Bücherliebhaber
„In meiner Bibliothek – sie ist in zwei hohen dunklen Gartenzimmern behaglich
untergebracht und dürfte mehr als viertausend Bände zählen – fühl ich wie selten
sonst mich hier bestätigt: wahrlich, dieses Reich ist mein, ich bin sein
angestammter Herr; ich liebe die Edlen, denen ich gebiete“. So schreibt der
Ministerialrat und Bücherfreund Dr. jur. Richard Schaukal (Wien) in seinem
Beitrag zum Deutschen Bibliophilen-Kalender für das Jahr 1914. Ja – ein
Bibliophiler bin ich auch und ich habe in den vergangenen Jahren viel
finanzielle Mittel in den Aufbau meiner Bibliothek gesteckt. Bücher sammeln ist
wie eine endlose Straße zu beschreiten, man muss sich daher rechtzeitig ein
kleines Ziel stecken, um in ein überschaubares Gebiet abzuzweigen. Aber selbst
wenn dies gelungen ist, haben die ledernen, leinengebundenen oder broschierten
Bücher so viele Brüder und Schwestern, die als vollständige Reihe zu besitzen,
jede Vernunft im Keime erstickt. Es ist eine sowieso für den Nichtleser schwer
zu vermittelnde Tatsache, so viele Bücher sein Eigen zu nennen, die zu lesen ein
Menschenleben nicht hinreicht, wie soll man dann noch verständlich erklären,
Bücher einer Reihe nur deshalb zu besitzen, damit die Ausgabe vollständig ist.
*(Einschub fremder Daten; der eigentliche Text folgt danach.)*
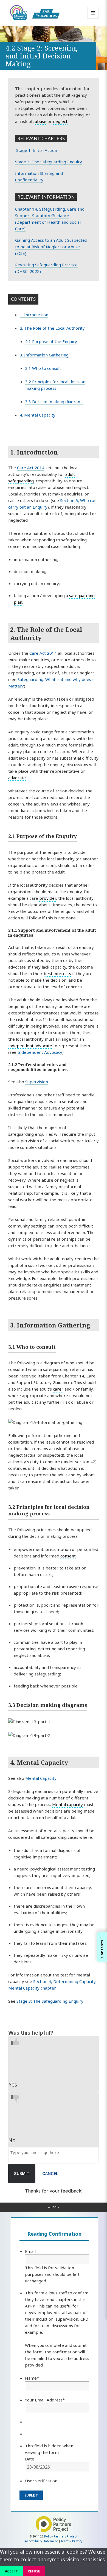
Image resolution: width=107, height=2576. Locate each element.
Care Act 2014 (30, 467)
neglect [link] (60, 121)
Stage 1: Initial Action (36, 150)
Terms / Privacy (71, 2541)
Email (30, 2251)
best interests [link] (57, 973)
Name (32, 2378)
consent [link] (68, 1556)
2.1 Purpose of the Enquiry (51, 341)
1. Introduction (34, 314)
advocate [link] (17, 777)
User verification (41, 2480)
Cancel (50, 2173)
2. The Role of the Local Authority (52, 328)
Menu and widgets (93, 18)
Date (29, 2459)
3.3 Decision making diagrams (54, 401)
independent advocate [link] (30, 1045)
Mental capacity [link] (67, 1804)
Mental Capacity (41, 1778)
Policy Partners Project (60, 2536)
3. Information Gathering (44, 355)
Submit (21, 2173)
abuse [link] (40, 121)
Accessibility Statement (41, 2541)
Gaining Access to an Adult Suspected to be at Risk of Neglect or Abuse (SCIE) (51, 246)
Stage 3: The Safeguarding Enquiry (48, 161)
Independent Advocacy (40, 1052)
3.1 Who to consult (43, 368)
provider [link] (47, 898)
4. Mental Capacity (37, 415)
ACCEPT (11, 2571)
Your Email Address (45, 2400)
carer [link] (58, 1389)
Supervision (36, 1081)
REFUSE (34, 2571)
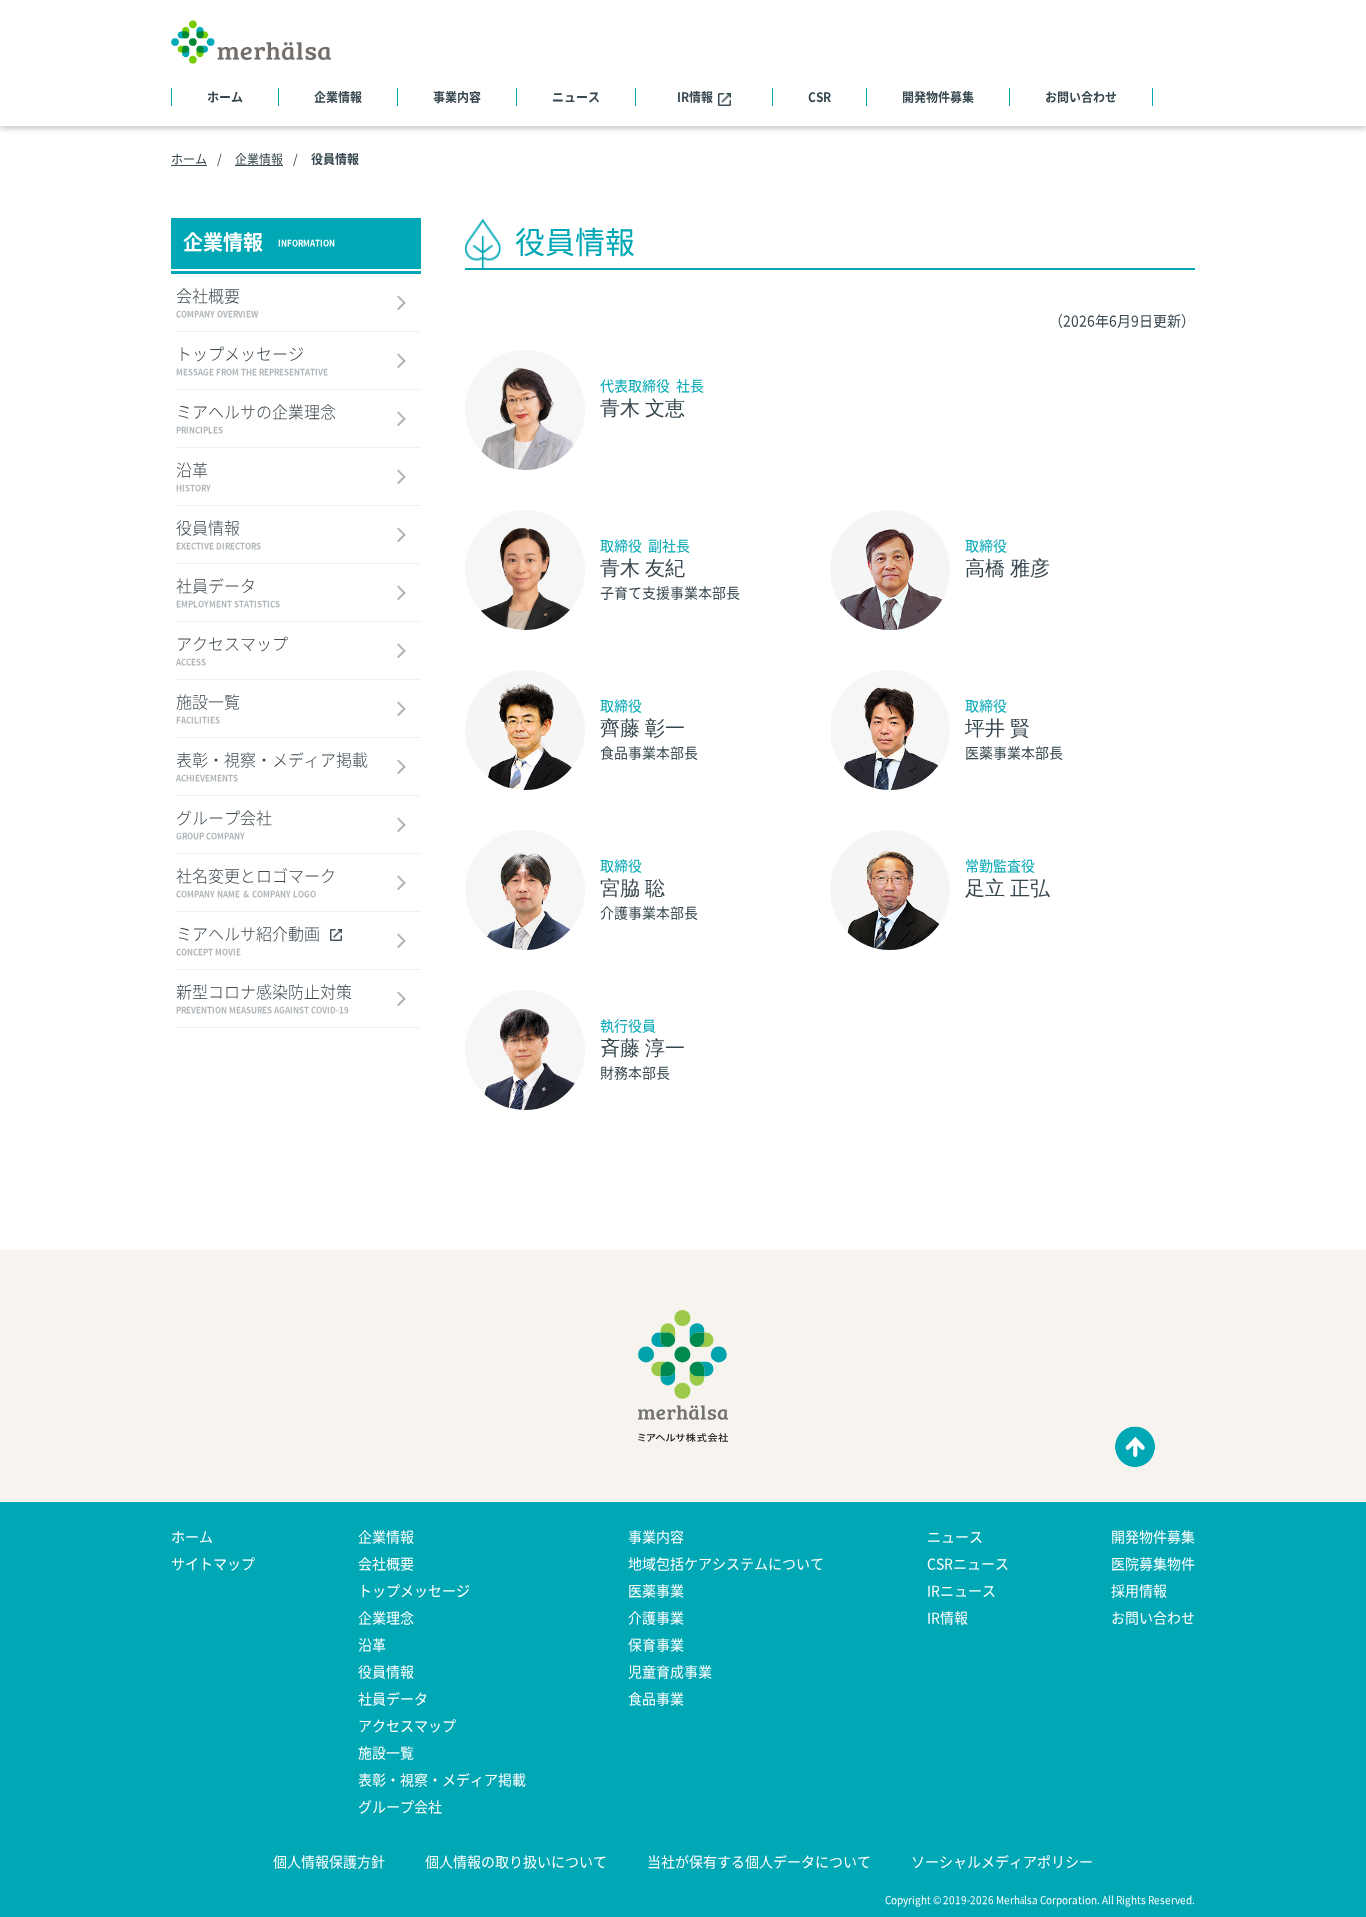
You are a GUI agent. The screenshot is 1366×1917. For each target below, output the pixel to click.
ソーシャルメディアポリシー (1002, 1861)
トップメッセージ (252, 362)
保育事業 (656, 1644)
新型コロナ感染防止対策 (264, 1000)
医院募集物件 (1153, 1563)
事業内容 (457, 97)
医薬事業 (656, 1590)
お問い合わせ (1081, 97)
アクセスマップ (232, 652)
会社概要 (217, 304)
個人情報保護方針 (329, 1861)
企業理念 (386, 1617)
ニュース (576, 97)
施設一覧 (208, 710)
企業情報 (338, 97)
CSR (819, 97)
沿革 (193, 478)
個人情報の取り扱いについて (516, 1861)
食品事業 (656, 1698)
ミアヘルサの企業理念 (256, 420)
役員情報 (218, 536)
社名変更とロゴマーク (256, 884)
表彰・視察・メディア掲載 (272, 768)
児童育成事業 (670, 1671)
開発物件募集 (938, 97)
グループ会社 (224, 826)
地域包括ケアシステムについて (726, 1563)
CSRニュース (968, 1563)
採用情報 (1139, 1590)
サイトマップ (213, 1563)
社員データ (228, 594)
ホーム (225, 97)
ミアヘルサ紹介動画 (248, 942)
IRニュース (961, 1590)
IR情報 (695, 97)
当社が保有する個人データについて (759, 1861)
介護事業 (656, 1617)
Das klingt unlogisch und ist es auch, aber um Verständnis geht es beim Sammeln
auch nicht; bedenkt man nur die Kuriositäten, die Menschen an den Tag legen,
wenn sie Zollstöcke oder Kronkorken zu Tausenden anhäufen.
Als Bücherliebhaber, diese Bezeichnung ziehe ich dem Bibliophilen vor, habe ich
eine Neigung vor allem zum alten Buch entwickelt. Der Besuch von Buchläden, mit
ihrer Massenware und dem mitunter unübersehbaren Angebot an Druckerzeugnissen
überfordert mich und ich eile heutigen Tags eher gezielt suchend dort hindurch.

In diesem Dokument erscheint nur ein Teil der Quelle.